Quick chooser: which way should you lean?

Pick iPhone if you want…

  • Lots of on-device AI, with a privacy-designed Private Cloud Compute safety net.
  • A single, strong anti-tracking prompt (ATT) and easy global “don’t track me” setting.
  • Optional end-to-end encrypted iCloud backups/photos via Advanced Data Protection.

Pick Android (ideally Pixel or Samsung) if you want…

  • The most flexible hardware options at many price points, with 7-year updates on modern Pixels/S24+.
  • Work Profile for clean BYOD separation and broad MDM/ecosystem choice.
  • Google’s latest AI features, and you’re willing to tune My Ad Center and privacy settings.

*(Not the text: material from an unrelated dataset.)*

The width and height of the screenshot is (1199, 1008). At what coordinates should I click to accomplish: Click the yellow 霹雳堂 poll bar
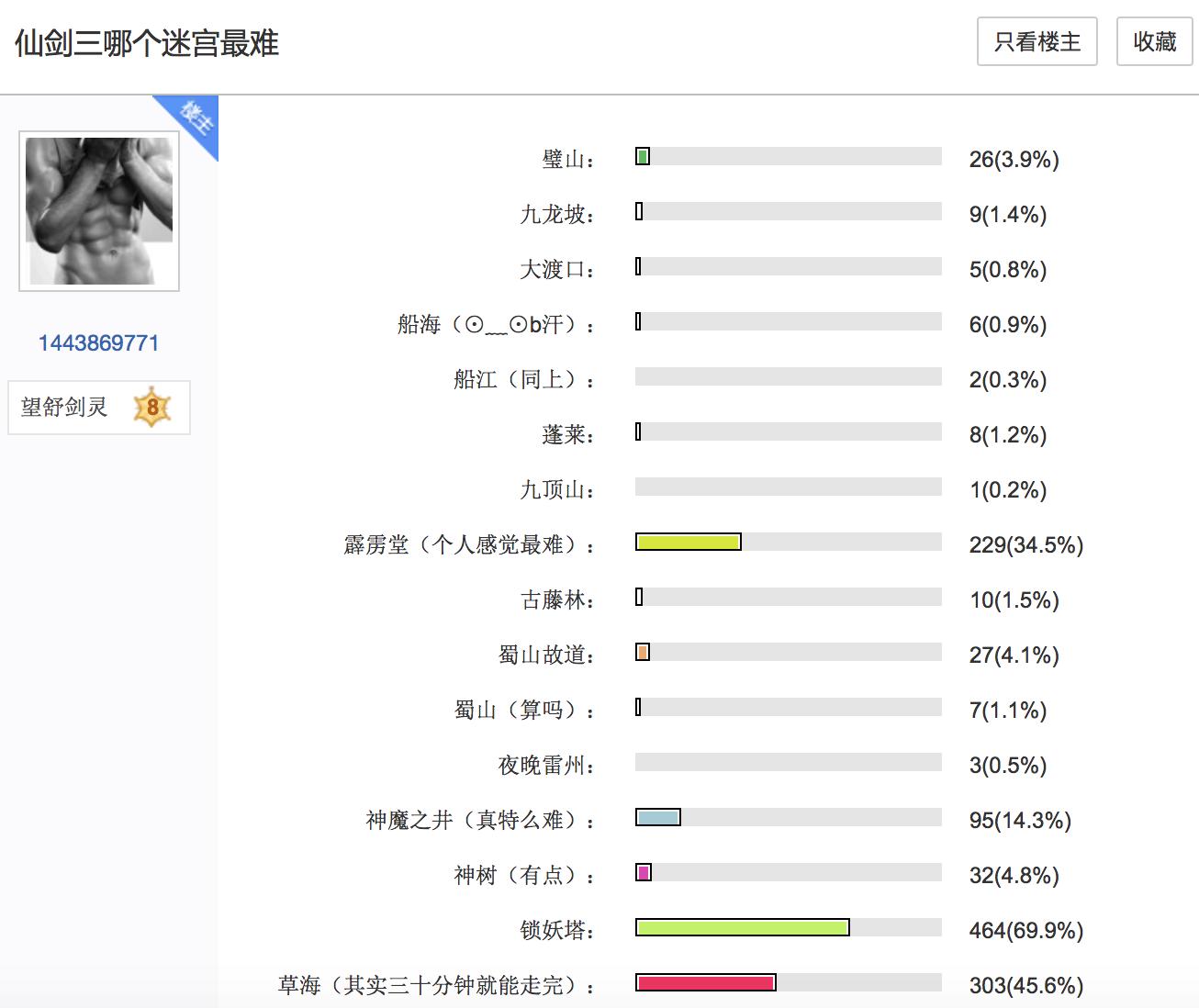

10-minute privacy tune-ups

On iPhone

  1. Block tracking prompts: Settings → Privacy & Security → Tracking → Off for “Allow Apps to Request to Track.”
  2. Turn on Advanced Data Protection: follow Apple’s guided setup (you’ll add a recovery method).
  3. Try Private Relay (iCloud+): Settings → [Your name] → iCloud → Private Relay.
  4. High-risk? Learn Lockdown Mode and Safety Check.

On Android (Google account)

  1. Ad privacy: go to My Ad Center and turn off personalized ads or limit sensitive topics.
  2. App permissions: review Location and Photos/Media — prefer “While in use,” and consider “Approximate location.” (Android supports granular location permissions.)
  3. Play Store > Data safety: skim what apps collect/share before installing.
  4. Enable updates: choose devices with 7-year support (Pixel/S24+) and keep system + Play system updates on.

Final thought

  • If you want privacy-by-default with fewer switches to manage, pick iPhone, enable Advanced Data Protection, and enjoy on-device AI with Private Cloud Compute for heavier tasks.
  • If you want choice, great value at many prices, and Google’s newest AI, pick a Pixel or Galaxy S24+, turn personalized ads off (or restrict them), and use Work Profile if it’s for work.